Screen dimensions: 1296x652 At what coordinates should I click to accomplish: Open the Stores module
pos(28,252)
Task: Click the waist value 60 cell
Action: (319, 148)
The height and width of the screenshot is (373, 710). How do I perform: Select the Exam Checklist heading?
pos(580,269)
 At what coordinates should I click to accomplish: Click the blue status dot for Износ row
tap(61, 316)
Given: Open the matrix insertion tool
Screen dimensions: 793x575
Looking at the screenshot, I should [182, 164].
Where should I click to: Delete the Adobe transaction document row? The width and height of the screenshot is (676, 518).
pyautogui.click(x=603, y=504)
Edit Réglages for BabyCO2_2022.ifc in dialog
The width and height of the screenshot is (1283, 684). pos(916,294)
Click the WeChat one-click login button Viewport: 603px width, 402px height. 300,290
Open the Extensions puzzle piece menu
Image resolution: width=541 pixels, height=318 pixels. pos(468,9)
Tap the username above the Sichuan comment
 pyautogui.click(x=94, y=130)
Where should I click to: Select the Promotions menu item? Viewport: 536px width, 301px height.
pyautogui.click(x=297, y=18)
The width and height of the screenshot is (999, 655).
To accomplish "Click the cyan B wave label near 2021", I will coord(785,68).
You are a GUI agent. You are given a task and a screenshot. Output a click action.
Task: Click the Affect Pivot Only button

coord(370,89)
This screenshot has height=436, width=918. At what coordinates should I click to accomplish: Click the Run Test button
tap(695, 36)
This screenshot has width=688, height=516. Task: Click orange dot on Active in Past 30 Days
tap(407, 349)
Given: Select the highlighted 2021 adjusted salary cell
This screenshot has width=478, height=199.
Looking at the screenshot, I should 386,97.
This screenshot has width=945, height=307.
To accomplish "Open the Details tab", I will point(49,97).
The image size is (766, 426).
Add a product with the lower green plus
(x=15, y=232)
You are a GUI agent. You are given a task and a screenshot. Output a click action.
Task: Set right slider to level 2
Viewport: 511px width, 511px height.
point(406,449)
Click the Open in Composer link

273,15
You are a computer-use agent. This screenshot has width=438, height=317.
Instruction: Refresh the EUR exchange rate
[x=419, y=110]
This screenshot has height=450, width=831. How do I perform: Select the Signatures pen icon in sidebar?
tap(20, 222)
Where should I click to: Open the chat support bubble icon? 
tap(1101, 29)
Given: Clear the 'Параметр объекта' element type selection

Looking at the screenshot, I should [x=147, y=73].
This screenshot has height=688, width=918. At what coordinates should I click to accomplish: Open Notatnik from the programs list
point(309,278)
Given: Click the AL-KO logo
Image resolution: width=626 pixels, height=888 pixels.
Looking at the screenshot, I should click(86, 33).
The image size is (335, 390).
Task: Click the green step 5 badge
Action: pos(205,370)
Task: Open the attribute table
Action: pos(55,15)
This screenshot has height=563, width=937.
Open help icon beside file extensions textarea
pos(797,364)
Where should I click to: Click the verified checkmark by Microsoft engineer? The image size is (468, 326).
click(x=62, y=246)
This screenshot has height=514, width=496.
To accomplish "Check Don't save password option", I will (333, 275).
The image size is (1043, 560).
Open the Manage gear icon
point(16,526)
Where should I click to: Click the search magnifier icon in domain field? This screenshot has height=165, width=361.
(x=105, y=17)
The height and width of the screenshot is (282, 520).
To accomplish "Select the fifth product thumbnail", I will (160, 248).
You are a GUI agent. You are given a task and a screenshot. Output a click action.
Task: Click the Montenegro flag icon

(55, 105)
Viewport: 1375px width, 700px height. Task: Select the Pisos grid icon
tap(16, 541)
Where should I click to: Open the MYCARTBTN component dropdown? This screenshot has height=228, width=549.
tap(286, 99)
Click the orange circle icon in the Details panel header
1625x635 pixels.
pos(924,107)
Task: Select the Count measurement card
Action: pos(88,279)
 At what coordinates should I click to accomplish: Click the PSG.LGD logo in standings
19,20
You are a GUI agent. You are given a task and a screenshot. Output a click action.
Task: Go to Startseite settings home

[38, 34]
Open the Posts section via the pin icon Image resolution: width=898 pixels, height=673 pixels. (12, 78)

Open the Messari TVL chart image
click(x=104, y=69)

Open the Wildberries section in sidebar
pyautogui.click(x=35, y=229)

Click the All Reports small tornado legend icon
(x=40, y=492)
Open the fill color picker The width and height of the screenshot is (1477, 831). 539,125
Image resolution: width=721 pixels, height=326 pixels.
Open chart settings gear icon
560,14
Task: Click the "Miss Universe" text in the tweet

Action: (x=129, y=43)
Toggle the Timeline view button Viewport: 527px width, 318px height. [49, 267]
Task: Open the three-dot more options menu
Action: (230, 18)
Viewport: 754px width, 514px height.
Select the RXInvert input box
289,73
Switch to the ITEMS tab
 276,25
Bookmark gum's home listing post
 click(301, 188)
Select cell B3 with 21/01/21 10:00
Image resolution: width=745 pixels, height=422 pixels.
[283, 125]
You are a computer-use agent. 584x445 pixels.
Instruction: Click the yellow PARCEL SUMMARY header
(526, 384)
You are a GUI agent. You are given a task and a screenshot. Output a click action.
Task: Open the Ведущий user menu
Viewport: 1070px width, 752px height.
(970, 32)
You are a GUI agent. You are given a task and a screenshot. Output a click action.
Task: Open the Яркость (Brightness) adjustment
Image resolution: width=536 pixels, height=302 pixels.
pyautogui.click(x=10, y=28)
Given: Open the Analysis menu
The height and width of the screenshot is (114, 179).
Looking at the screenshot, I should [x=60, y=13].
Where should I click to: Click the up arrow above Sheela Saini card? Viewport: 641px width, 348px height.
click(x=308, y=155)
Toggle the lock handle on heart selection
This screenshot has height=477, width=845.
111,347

* _TASK_
Copy each line of the material exactly as shown.

* _YOUR RESPONSE_
Screen dimensions: 1296x652 At what coordinates should I click to accomplish: Open the Stores module
pos(28,252)
Task: Click the waist value 60 cell
Action: (319, 148)
The height and width of the screenshot is (373, 710). How do I perform: Select the Exam Checklist heading?
pos(580,269)
 At what coordinates should I click to accomplish: Click the blue status dot for Износ row
tap(61, 316)
Given: Open the matrix insertion tool
Screen dimensions: 793x575
Looking at the screenshot, I should [182, 164].
Where should I click to: Delete the Adobe transaction document row? The width and height of the screenshot is (676, 518).
pyautogui.click(x=603, y=504)
Edit Réglages for BabyCO2_2022.ifc in dialog
The width and height of the screenshot is (1283, 684). pos(916,294)
Click the WeChat one-click login button Viewport: 603px width, 402px height. 300,290
Open the Extensions puzzle piece menu
Image resolution: width=541 pixels, height=318 pixels. pos(468,9)
Tap the username above the Sichuan comment
 pyautogui.click(x=94, y=130)
Where should I click to: Select the Promotions menu item? Viewport: 536px width, 301px height.
pyautogui.click(x=297, y=18)
The width and height of the screenshot is (999, 655).
To accomplish "Click the cyan B wave label near 2021", I will coord(785,68).
You are a GUI agent. You are given a task and a screenshot. Output a click action.
Task: Click the Affect Pivot Only button

coord(370,89)
This screenshot has height=436, width=918. At what coordinates should I click to accomplish: Click the Run Test button
tap(695, 36)
This screenshot has width=688, height=516. Task: Click orange dot on Active in Past 30 Days
tap(407, 349)
Given: Select the highlighted 2021 adjusted salary cell
This screenshot has width=478, height=199.
Looking at the screenshot, I should 386,97.
This screenshot has width=945, height=307.
To accomplish "Open the Details tab", I will point(49,97).
The image size is (766, 426).
Add a product with the lower green plus
(x=15, y=232)
You are a GUI agent. You are given a task and a screenshot. Output a click action.
Task: Set right slider to level 2
Viewport: 511px width, 511px height.
point(406,449)
Click the Open in Composer link

273,15
You are a computer-use agent. This screenshot has width=438, height=317.
Instruction: Refresh the EUR exchange rate
[x=419, y=110]
This screenshot has height=450, width=831. How do I perform: Select the Signatures pen icon in sidebar?
tap(20, 222)
Where should I click to: Open the chat support bubble icon? 
tap(1101, 29)
Given: Clear the 'Параметр объекта' element type selection

Looking at the screenshot, I should [x=147, y=73].
This screenshot has height=688, width=918. At what coordinates should I click to accomplish: Open Notatnik from the programs list
point(309,278)
Given: Click the AL-KO logo
Image resolution: width=626 pixels, height=888 pixels.
Looking at the screenshot, I should click(86, 33).
The image size is (335, 390).
Task: Click the green step 5 badge
Action: pos(205,370)
Task: Open the attribute table
Action: pos(55,15)
This screenshot has height=563, width=937.
Open help icon beside file extensions textarea
pos(797,364)
Where should I click to: Click the verified checkmark by Microsoft engineer? The image size is (468, 326).
click(x=62, y=246)
This screenshot has height=514, width=496.
To accomplish "Check Don't save password option", I will (333, 275).
The image size is (1043, 560).
Open the Manage gear icon
point(16,526)
Where should I click to: Click the search magnifier icon in domain field? This screenshot has height=165, width=361.
(x=105, y=17)
The height and width of the screenshot is (282, 520).
To accomplish "Select the fifth product thumbnail", I will (160, 248).
You are a GUI agent. You are given a task and a screenshot. Output a click action.
Task: Click the Montenegro flag icon

(55, 105)
Viewport: 1375px width, 700px height. Task: Select the Pisos grid icon
tap(16, 541)
Where should I click to: Open the MYCARTBTN component dropdown? This screenshot has height=228, width=549.
tap(286, 99)
Click the orange circle icon in the Details panel header
1625x635 pixels.
pos(924,107)
Task: Select the Count measurement card
Action: pos(88,279)
 At what coordinates should I click to accomplish: Click the PSG.LGD logo in standings
19,20
You are a GUI agent. You are given a task and a screenshot. Output a click action.
Task: Go to Startseite settings home

[38, 34]
Open the Posts section via the pin icon Image resolution: width=898 pixels, height=673 pixels. (12, 78)

Open the Messari TVL chart image
click(x=104, y=69)

Open the Wildberries section in sidebar
pyautogui.click(x=35, y=229)

Click the All Reports small tornado legend icon
(x=40, y=492)
Open the fill color picker The width and height of the screenshot is (1477, 831). 539,125
Image resolution: width=721 pixels, height=326 pixels.
Open chart settings gear icon
560,14
Task: Click the "Miss Universe" text in the tweet

Action: (x=129, y=43)
Toggle the Timeline view button Viewport: 527px width, 318px height. [49, 267]
Task: Open the three-dot more options menu
Action: (230, 18)
Viewport: 754px width, 514px height.
Select the RXInvert input box
289,73
Switch to the ITEMS tab
 276,25
Bookmark gum's home listing post
 click(301, 188)
Select cell B3 with 21/01/21 10:00
Image resolution: width=745 pixels, height=422 pixels.
[283, 125]
You are a computer-use agent. 584x445 pixels.
Instruction: Click the yellow PARCEL SUMMARY header
(526, 384)
You are a GUI agent. You are given a task and a screenshot. Output a click action.
Task: Open the Ведущий user menu
Viewport: 1070px width, 752px height.
(970, 32)
You are a GUI agent. You are given a task and a screenshot. Output a click action.
Task: Open the Яркость (Brightness) adjustment
Image resolution: width=536 pixels, height=302 pixels.
pyautogui.click(x=10, y=28)
Given: Open the Analysis menu
The height and width of the screenshot is (114, 179).
Looking at the screenshot, I should [x=60, y=13].
Where should I click to: Click the up arrow above Sheela Saini card? Viewport: 641px width, 348px height.
click(x=308, y=155)
Toggle the lock handle on heart selection
This screenshot has height=477, width=845.
111,347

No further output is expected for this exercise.